Once users have selected a name they are not able to change it or transfer it. Digital identity experts urged users to give some thought to their choice.
Why a Vanity URL?
Well firstly having a number for your ID isn’t particularly user friendly. This new approach will make it easier for users to share their profile pages and link to other people’s pages. There may also be other reasons too. Mike Nolan suggests 3 possibles on his blog:
- OpenID Provider: Facebook are being forced to become more open, and one way which gives the illusion of openness is OpenID. It’s similar to Facebook Connect and an easy thing for them to offer while still forcing you to log in with them.
- Jabber/XMPP: They’ve already announced that they were going to open up Facebook chat to connect with third party services such as Google Talk. It will be based on XMPP which uses email-like addresses to reference accounts. A username is almost essential for this to be easy to use.
- Email: Many – especially younger people – already use Facebook mail considerably more than regular email accounts so I imagine they’ll allow you to use your firstname.lastname@example.org as an email address. I just hope they’ve got good spam filters!

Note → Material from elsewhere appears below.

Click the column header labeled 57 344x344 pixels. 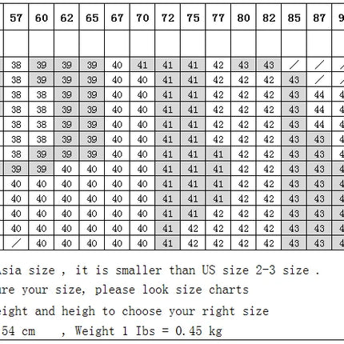(x=16, y=18)
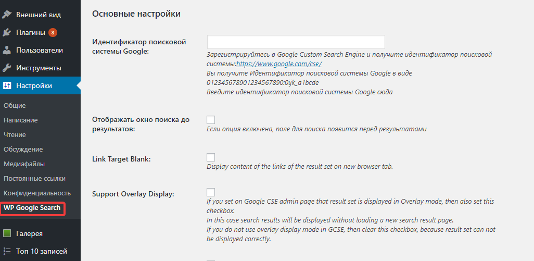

Digital identity refers to the aspect of digital technology that is concerned with the mediation of people’s experience of their own identity and the identity of other people and things. Wikipedia
Our digital identity is becoming a big issue. Twitter have recently begun verifying accounts and many Facebook urls are already being sold for hard cash. The problem for many people, especially early adopters, is that they didn’t realise the significance of user names when they started registering for all these services. As Lorcan Dempsey explains the result is a fractured online identity. In in a Facebook note based on an old blog post Lorcan talks about his (and Andy Powell of Eduserv’s) quests to centre their decentralised identity and consolidate their network presence.
“It seems clear that managing our network presences and the relationships between them is becoming of more interest. And this cuts across previous boundaries – between work, family and friends, for example – in different ways.“
Digital Identity for our Children
Lorcan also touches on the issue of digital identity and naming of children. This resonates strongly with me. Having a Dutch Mother and a Dutch name (Marieke) and an Scottish/English Father I grew up with a pretty unusual name (Marieke Napier). Even my married name (Marieke Guy) is rare and I’ve yet to come across any other online people with the same name. You only need to do a quick Google search for me to see that as far as Marieke Guys go I’m the Webs number 1 (5,020 hits). Having a clear digital presence is quite straightforward for me. I don’t have people queuing up to steal my name and this morning registered http://www.facebook.com/mariekeguy with no problem. No getting up at dawn for me!
The irony of all this is that I have 3 children who, despite our best efforts to be original but not too wacky, now have pretty common names: Catrin, Keira and Zak. My husband’s name is Andrew, but at University he decided to rename himself Bill (his middle name) in order to distinguish himself from his other 3 friends (also called Andrew). There are moments when while sat at toddler singing-group with 2 other Zaks (or Zacs or Zacks), a Zachary and an Isaac (my son’s registered name) I bemoan that I didn’t call him Andrew – at least there are no babies being called that name these days!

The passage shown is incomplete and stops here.